**Dataset excerpts**

────────────────────────────────────────

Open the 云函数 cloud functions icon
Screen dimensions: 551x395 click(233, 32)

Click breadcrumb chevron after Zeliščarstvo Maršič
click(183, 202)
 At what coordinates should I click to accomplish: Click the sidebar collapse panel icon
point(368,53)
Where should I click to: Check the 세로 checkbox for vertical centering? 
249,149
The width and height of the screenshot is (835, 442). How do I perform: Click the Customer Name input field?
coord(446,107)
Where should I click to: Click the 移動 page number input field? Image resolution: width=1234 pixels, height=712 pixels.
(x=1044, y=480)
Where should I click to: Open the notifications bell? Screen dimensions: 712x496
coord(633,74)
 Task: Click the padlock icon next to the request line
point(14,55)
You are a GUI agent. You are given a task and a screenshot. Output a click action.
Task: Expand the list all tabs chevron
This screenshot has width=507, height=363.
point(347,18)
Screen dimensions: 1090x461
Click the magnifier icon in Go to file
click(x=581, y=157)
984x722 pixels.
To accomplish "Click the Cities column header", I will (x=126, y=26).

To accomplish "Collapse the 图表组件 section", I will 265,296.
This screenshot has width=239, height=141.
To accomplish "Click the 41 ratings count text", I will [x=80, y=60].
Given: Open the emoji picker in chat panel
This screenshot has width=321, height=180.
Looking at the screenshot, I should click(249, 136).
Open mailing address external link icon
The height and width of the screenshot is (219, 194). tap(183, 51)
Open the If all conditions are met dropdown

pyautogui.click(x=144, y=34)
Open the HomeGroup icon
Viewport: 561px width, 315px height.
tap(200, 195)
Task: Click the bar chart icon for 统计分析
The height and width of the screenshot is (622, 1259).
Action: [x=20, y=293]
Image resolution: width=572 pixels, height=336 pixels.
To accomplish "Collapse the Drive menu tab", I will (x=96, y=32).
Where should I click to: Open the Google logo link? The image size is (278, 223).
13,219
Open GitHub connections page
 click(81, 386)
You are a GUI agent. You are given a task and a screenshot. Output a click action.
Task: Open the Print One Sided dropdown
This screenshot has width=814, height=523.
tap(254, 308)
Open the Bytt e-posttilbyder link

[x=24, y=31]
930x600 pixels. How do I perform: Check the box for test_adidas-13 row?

────────────────────────────────────────

**Work instruction**
Give back all the data exactly as written.

**Response box**
Open the 云函数 cloud functions icon
Screen dimensions: 551x395 click(233, 32)

Click breadcrumb chevron after Zeliščarstvo Maršič
click(183, 202)
 At what coordinates should I click to accomplish: Click the sidebar collapse panel icon
point(368,53)
Where should I click to: Check the 세로 checkbox for vertical centering? 
249,149
The width and height of the screenshot is (835, 442). How do I perform: Click the Customer Name input field?
coord(446,107)
Where should I click to: Click the 移動 page number input field? Image resolution: width=1234 pixels, height=712 pixels.
(x=1044, y=480)
Where should I click to: Open the notifications bell? Screen dimensions: 712x496
coord(633,74)
 Task: Click the padlock icon next to the request line
point(14,55)
You are a GUI agent. You are given a task and a screenshot. Output a click action.
Task: Expand the list all tabs chevron
This screenshot has width=507, height=363.
point(347,18)
Screen dimensions: 1090x461
Click the magnifier icon in Go to file
click(x=581, y=157)
984x722 pixels.
To accomplish "Click the Cities column header", I will (x=126, y=26).

To accomplish "Collapse the 图表组件 section", I will 265,296.
This screenshot has width=239, height=141.
To accomplish "Click the 41 ratings count text", I will [x=80, y=60].
Given: Open the emoji picker in chat panel
This screenshot has width=321, height=180.
Looking at the screenshot, I should click(249, 136).
Open mailing address external link icon
The height and width of the screenshot is (219, 194). tap(183, 51)
Open the If all conditions are met dropdown

pyautogui.click(x=144, y=34)
Open the HomeGroup icon
Viewport: 561px width, 315px height.
tap(200, 195)
Task: Click the bar chart icon for 统计分析
The height and width of the screenshot is (622, 1259).
Action: [x=20, y=293]
Image resolution: width=572 pixels, height=336 pixels.
To accomplish "Collapse the Drive menu tab", I will (x=96, y=32).
Where should I click to: Open the Google logo link? The image size is (278, 223).
13,219
Open GitHub connections page
 click(81, 386)
You are a GUI agent. You are given a task and a screenshot. Output a click action.
Task: Open the Print One Sided dropdown
This screenshot has width=814, height=523.
tap(254, 308)
Open the Bytt e-posttilbyder link

[x=24, y=31]
930x600 pixels. How do I perform: Check the box for test_adidas-13 row?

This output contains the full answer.